Just before the end of Wednesday morning’s show, my pal Mickey from Union Square chimed in to instigate a 10-minute on-air tete-a-tete during which he defended the Orioles and their rebuilding while chastising me for my decision to root for the Yankees when the baseball playoffs start in October.
He called me “a front-runner.”
What I have said over the last month or so is that come playoff time this Fall, I’m going to pull for the Yankees. It’s probably the first time in my life I’ve ever actually done that and frankly, it seems quite odd to even *think* about doing it, let alone proclaim it on the air.
That said, I AM going to do it in October. I’m going to hope the Yankees win.
But that doesn’t make me a front-runner. I’m not choosing the Yankees OVER my hometown team because the New York club wins and my hometown team doesn’t.
I’m rooting for the Yankees to win because it will keep the Orioles honest. I’ve written this before, so I don’t feel like going into a full-blow re-cap of why I feel the way I do. It’s just easy enough to say it like this: As long as New York and Boston continue to produce outstanding teams, their success alone will keep the bar high enough that the Orioles will be forced to go above and beyond the call of duty to improve their franchise — or they’ll fall by the wayside.

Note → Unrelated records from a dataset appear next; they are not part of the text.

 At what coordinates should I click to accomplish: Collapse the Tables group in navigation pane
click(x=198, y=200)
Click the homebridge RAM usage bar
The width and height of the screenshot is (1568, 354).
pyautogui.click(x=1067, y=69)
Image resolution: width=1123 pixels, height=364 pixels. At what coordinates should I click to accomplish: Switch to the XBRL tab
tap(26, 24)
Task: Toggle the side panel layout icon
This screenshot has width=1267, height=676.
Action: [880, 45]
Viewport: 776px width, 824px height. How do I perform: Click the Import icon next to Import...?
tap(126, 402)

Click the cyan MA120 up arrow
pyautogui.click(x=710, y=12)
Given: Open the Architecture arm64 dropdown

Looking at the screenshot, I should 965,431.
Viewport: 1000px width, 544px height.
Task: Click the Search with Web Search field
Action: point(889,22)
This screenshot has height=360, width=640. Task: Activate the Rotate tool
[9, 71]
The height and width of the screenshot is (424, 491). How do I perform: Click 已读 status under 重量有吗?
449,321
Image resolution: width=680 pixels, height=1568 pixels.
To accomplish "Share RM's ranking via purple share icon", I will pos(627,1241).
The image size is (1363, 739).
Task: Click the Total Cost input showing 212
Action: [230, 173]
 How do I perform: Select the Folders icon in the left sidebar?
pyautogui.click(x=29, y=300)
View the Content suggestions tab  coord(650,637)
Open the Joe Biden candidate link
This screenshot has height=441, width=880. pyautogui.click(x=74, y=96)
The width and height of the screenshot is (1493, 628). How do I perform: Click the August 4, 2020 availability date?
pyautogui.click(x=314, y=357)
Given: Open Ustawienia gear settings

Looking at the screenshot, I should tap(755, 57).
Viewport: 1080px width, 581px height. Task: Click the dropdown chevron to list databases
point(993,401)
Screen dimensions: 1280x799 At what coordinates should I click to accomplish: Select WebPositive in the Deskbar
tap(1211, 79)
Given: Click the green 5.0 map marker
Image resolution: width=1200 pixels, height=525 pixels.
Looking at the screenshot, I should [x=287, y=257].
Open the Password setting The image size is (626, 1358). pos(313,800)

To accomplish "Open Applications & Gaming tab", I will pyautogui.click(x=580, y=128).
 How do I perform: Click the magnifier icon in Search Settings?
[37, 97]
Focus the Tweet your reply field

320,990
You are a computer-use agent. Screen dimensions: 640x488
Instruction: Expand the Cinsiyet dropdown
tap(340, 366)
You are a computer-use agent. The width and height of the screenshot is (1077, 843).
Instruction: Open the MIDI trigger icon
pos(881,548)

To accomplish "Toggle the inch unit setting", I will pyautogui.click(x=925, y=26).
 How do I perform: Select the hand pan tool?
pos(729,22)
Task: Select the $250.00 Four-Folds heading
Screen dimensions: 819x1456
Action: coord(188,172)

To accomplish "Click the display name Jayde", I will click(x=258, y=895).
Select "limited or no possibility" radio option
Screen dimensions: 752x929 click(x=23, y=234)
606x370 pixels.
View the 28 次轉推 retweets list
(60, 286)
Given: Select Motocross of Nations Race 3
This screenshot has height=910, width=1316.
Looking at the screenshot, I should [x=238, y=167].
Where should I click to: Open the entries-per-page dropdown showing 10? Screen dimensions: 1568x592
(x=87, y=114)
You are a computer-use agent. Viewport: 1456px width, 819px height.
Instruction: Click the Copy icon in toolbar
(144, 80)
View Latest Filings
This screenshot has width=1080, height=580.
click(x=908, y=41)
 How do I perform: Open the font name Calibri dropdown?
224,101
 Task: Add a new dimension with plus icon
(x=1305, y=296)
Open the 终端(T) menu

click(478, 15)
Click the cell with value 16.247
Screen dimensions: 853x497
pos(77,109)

I know what you’re thinking. How can a team that’s in last place (again) fall by the wayside? Trust me, the last 12 years officially qualify as “the wayside”. When you haven’t played a game that matters in a dozen years, you own a penthouse overlooking Wayside City.
As long as New York continues to win, the heat remains on the O’s to catch them. And, I think, to catch them, the Birds will have to spend some of that cash they’ve been bilking from me, you and everyone else who has cable or satellite TV over the last few years since we were “blessed” with the debut of MASN.
“We’re gonna grow the arms and buy the bats,” is the famous quote from Andy MacPhail, when talking about his plan for re-tooling the club.
Well, they’ve grown the arms.
This off-season, they’ll need to find some bats. And those bats don’t grow on trees or hang upside down. The bats MacPhail wants will either have to be purchased or traded for — and either way, it will be on MacPhail’s watch this winter.
Or, they can just start next season with Michael Aubrey at first base and Ty Wigginton at third base.
That’s a theory Mickey (MacPhail) from Union Square floated today. “We’ve seen some really good stuff from Aubrey, he had 3 runs batted in last night,” Mickey said. Evidently, he said that with a straight face.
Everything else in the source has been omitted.